## WHAT IS EXPECTED
Locate each line in the records below that contains the string "sidebar", and copy those lines out. Treat uppercase and lowercase as different.

## GIVEN INFORMATION
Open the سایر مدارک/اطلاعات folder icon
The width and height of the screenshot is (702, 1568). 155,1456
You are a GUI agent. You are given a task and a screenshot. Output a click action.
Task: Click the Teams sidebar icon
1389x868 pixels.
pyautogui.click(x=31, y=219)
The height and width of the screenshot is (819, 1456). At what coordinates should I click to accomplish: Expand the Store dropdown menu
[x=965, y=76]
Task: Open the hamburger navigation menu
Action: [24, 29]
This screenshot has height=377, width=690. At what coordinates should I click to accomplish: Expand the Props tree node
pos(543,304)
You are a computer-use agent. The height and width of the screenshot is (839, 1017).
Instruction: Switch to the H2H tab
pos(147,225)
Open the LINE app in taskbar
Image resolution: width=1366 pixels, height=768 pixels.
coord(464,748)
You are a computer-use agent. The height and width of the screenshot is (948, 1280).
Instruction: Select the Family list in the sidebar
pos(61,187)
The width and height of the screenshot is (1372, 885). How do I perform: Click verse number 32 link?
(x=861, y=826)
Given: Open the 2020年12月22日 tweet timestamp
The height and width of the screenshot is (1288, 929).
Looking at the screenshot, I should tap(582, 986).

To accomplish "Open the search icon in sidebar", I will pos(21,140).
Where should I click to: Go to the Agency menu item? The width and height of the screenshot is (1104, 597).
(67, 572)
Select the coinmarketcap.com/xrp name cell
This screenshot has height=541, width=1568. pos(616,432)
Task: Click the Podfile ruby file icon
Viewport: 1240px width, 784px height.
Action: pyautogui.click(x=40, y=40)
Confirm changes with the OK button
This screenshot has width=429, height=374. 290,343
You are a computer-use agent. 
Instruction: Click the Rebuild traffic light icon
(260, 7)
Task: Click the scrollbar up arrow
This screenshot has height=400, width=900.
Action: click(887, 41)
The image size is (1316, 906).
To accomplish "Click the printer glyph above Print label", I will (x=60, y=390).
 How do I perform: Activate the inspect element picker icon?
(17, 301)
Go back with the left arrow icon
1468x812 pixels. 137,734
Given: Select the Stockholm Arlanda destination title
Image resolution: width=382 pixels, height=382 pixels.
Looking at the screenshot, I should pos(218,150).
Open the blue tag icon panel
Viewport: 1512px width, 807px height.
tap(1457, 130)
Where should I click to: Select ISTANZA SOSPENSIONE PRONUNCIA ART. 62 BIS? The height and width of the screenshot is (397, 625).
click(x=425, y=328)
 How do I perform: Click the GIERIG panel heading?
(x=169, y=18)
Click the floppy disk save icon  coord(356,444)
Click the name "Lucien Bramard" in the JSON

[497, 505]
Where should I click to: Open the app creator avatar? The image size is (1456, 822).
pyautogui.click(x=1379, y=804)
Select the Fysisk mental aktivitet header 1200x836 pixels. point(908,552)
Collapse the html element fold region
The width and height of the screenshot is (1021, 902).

## FINAL RESULT
Task: Click the Teams sidebar icon
Instruction: Select the Family list in the sidebar
To accomplish "Open the search icon in sidebar", I will pos(21,140).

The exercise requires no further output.